● **Data to use**:
· · · · ·

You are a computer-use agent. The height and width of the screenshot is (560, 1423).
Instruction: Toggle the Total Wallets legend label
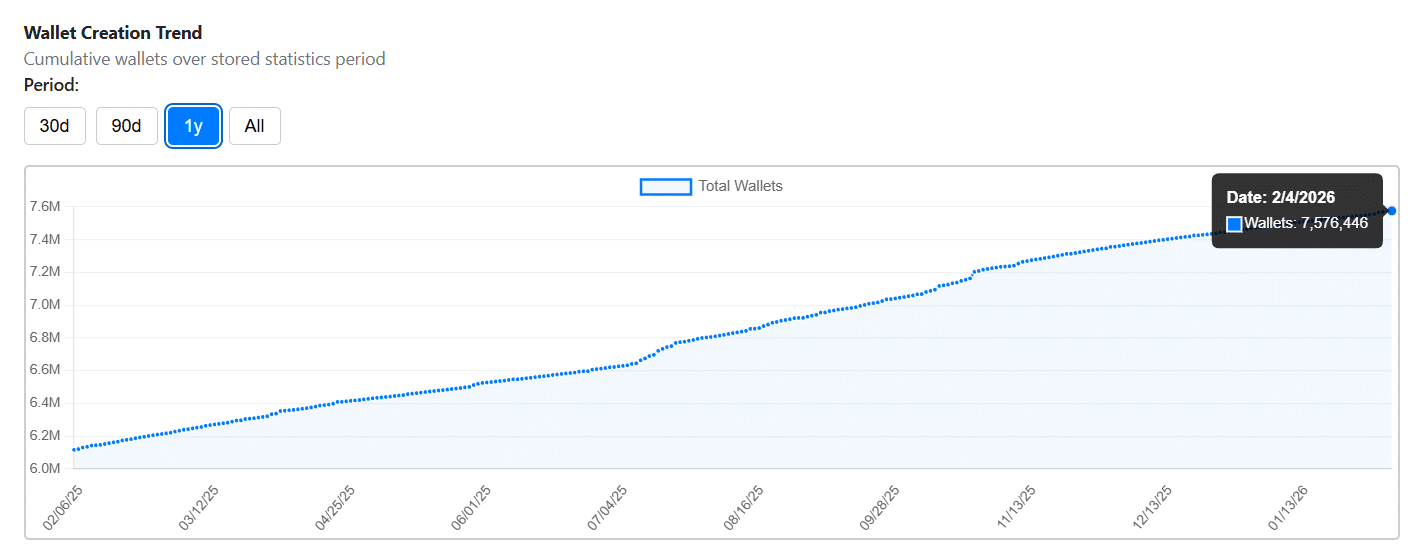point(740,186)
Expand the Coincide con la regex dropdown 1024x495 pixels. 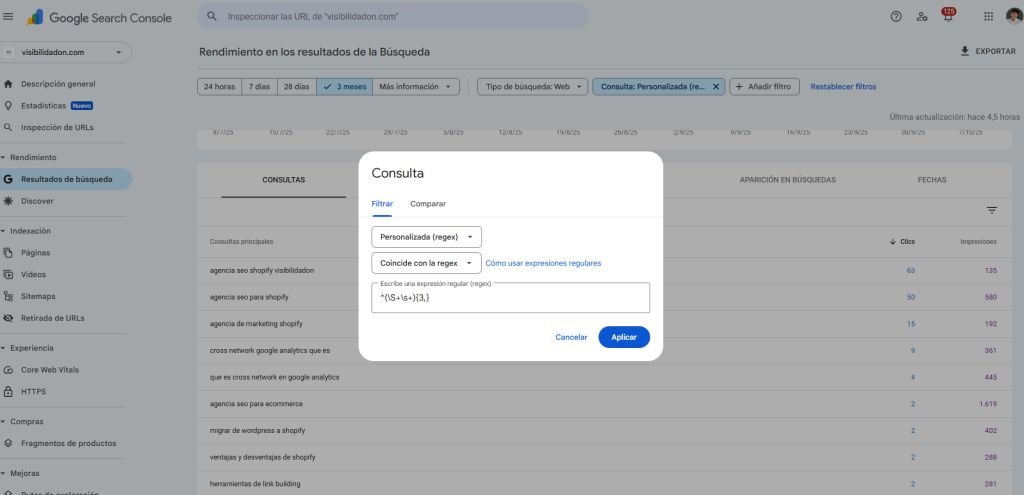coord(426,263)
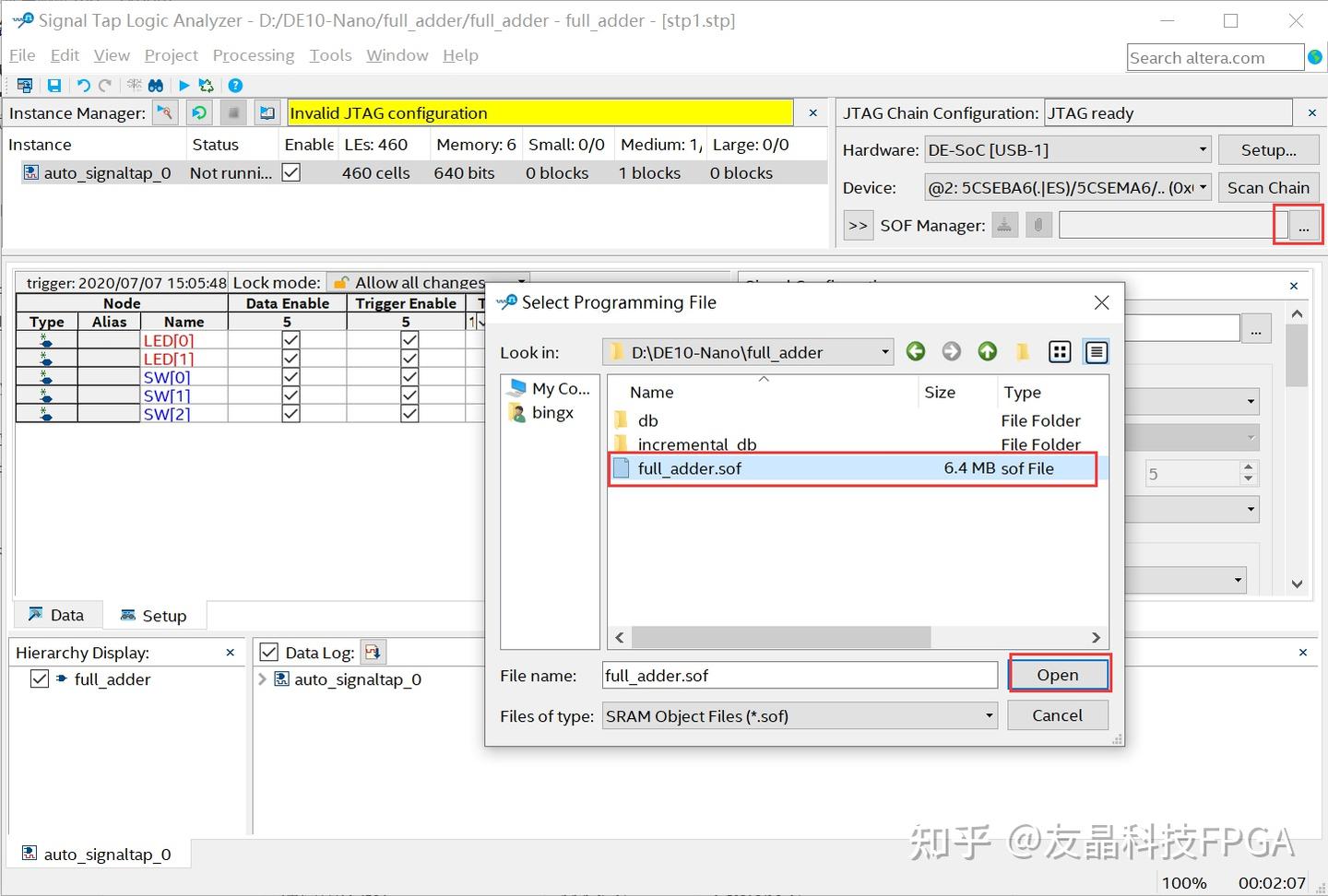Go up one folder level in the dialog
Viewport: 1328px width, 896px height.
pyautogui.click(x=987, y=351)

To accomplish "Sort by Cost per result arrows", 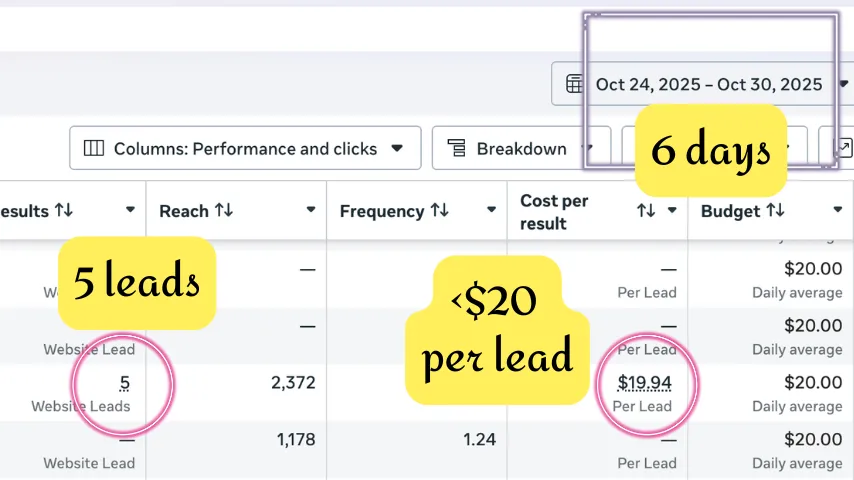I will (646, 211).
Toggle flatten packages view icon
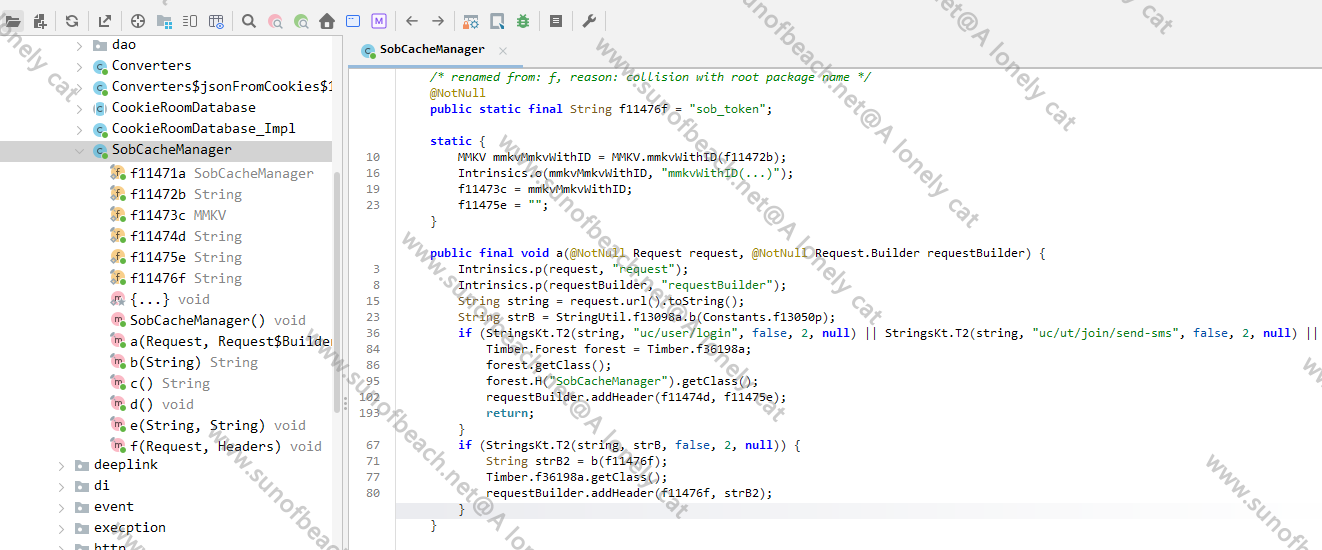The image size is (1322, 550). 164,21
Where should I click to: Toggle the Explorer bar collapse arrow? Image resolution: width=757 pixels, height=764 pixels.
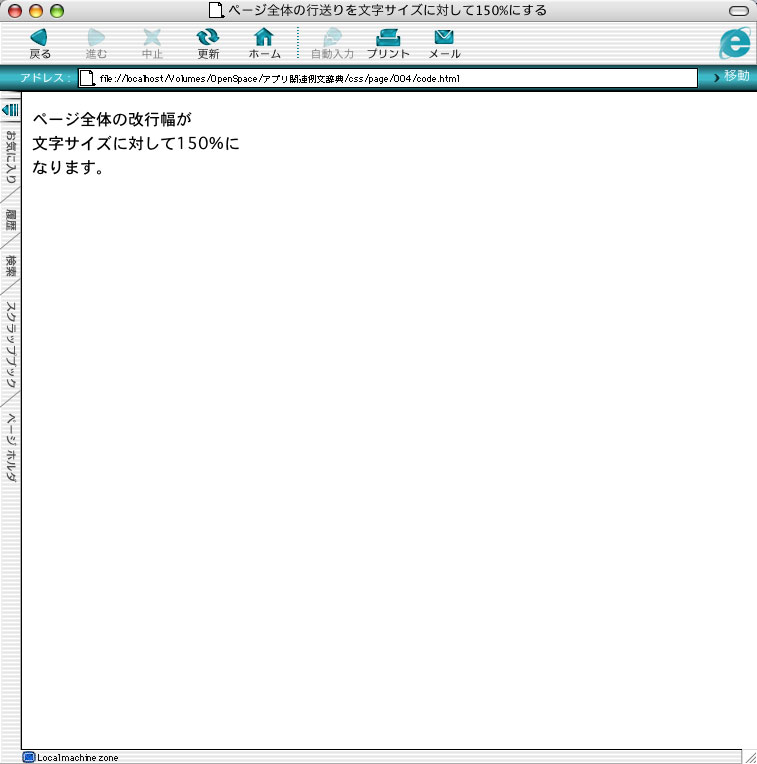10,109
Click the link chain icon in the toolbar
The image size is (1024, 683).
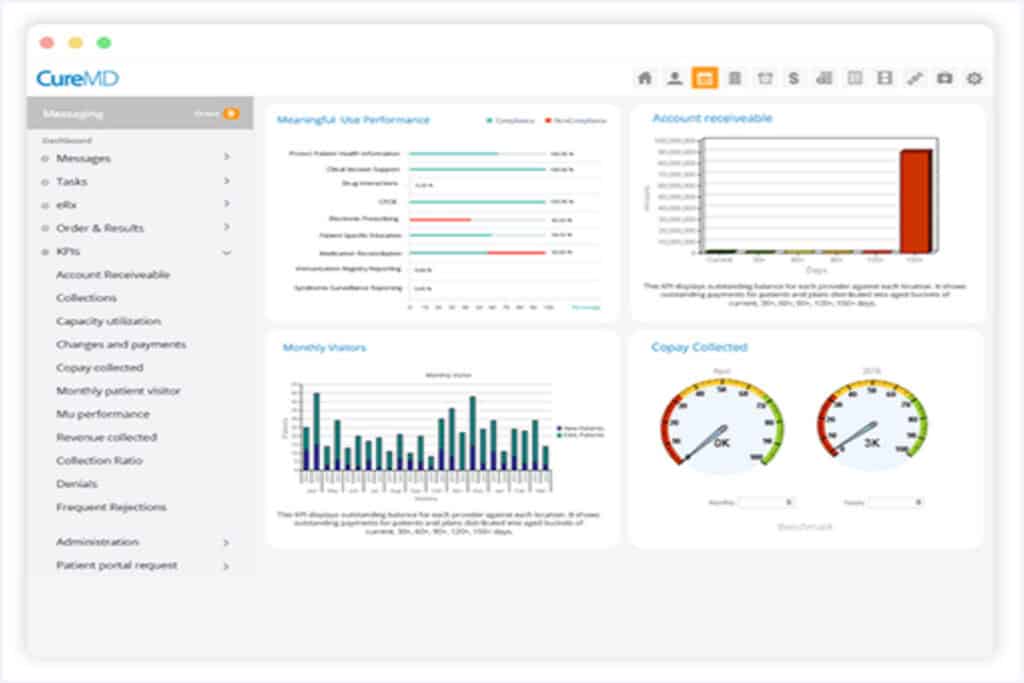click(914, 78)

· · · · ·

● **Task requirements**: For this exercise, write out exactly the lines from the one with "Where should I" through the last line of the records, inclusive, and leave each picture out.

● **Exercise result**:
Where should I click to: Toggle the Explorer bar collapse arrow? Image resolution: width=757 pixels, height=764 pixels.
10,109
Click the link chain icon in the toolbar
The image size is (1024, 683).
click(914, 78)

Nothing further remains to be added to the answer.